An association representing motor vehicle departments wants to enhance the credibility of the license as an ID

Although it doesn't back the idea of a driver's license becoming a national identification card, a nonprofit association representing motor vehicle department officials wants to enhance the credibility of the license as an ID document.

Instead of a national ID card, driver's licenses are really personal identification cards that are accepted and used on a national level, said Linda Lewis, president and chief executive officer of the American Association of Motor Vehicle Administrators, which represents officials from the United States and Canada.

The problem is trusting that the person with a license is actually who it says on the card. And the way to do that is to hold up the state's obligation on the issuing end, Lewis said at a Dec. 11 luncheon sponsored by the Council for Excellence in Government in Washington, D.C.

An AAMVA (www.aamva.org) task force will report to its board of directors in January its findings and recommendations about reducing driver's license fraud and improving verification, said Jay Maxwell, president and chief operating officer of AAMVAnet Inc., an affiliate of the association that helps government agencies share motor vehicle information electronically. In February, it will outline the board's decisions with transportation, information technology and law enforcement officials from across North America.

The task force will unveil long- and short-term strategies to improve the initial issuance of a driver's license, residency and citizenship verification, security of the physical document and the IT infrastructure used in the ID process, Maxwell said at the National Electronic Commerce Coordinating Council's annual conference in Las Vegas Dec. 10.

He said the group foresees the use of a unique identifier so that a driver can use one license in the United States and Canada.
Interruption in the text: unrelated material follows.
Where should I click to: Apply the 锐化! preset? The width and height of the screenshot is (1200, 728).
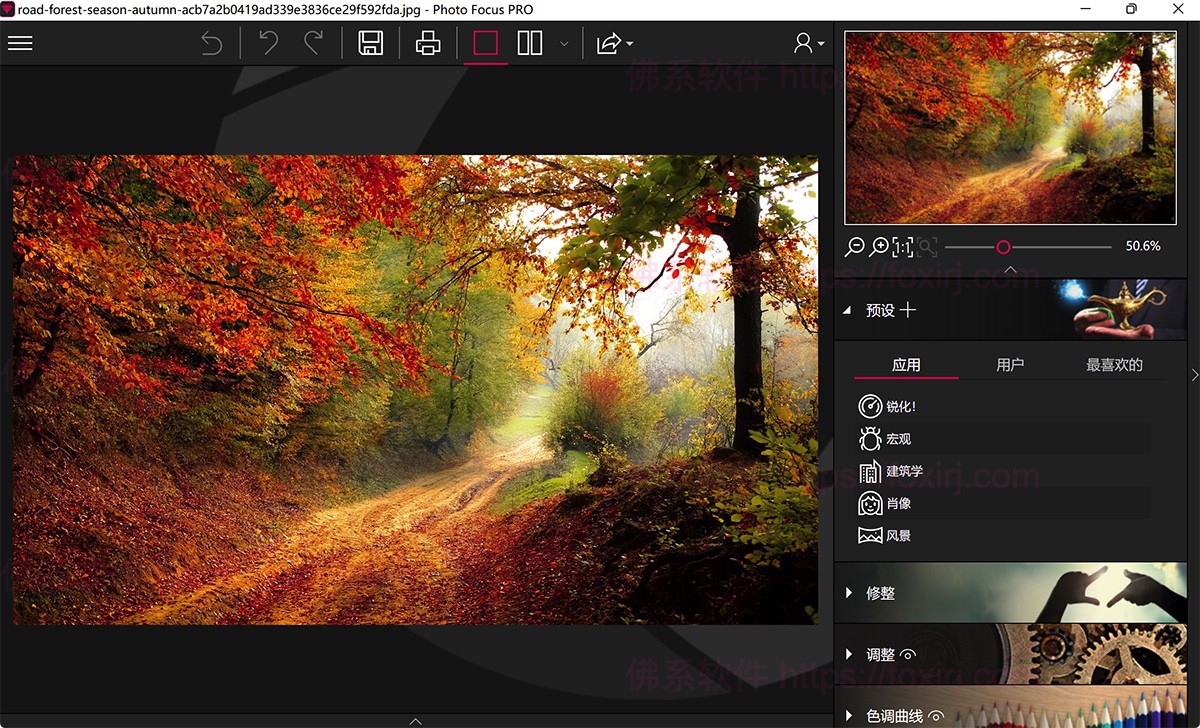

Lewis said one of the issues to consider is how state systems could link with federal systems at such agencies as the Social Security Administration and the Immigration and Naturalization Service to verify information. If such a link existed with INS, for example, it would close a loophole that exists because driver's licenses do not automatically expire when an immigration visa expires, she said.

The group also is investigating using smart card technology to reduce fraud and improve verification of the card's owner. That could mean the person, the driver's license ID and the person's driving record would be "inextricably linked," Maxwell said.

But he said motor vehicle departments are not convinced they want to do that. The key will be finding a way to manage the information on the card if the license is revoked or a person moves from one state to another, he added.

Improvements to the driver's license document could help reduce underage drinking, identity theft, the number of bad drivers using multiple licenses and the issuance of such documents to terrorists.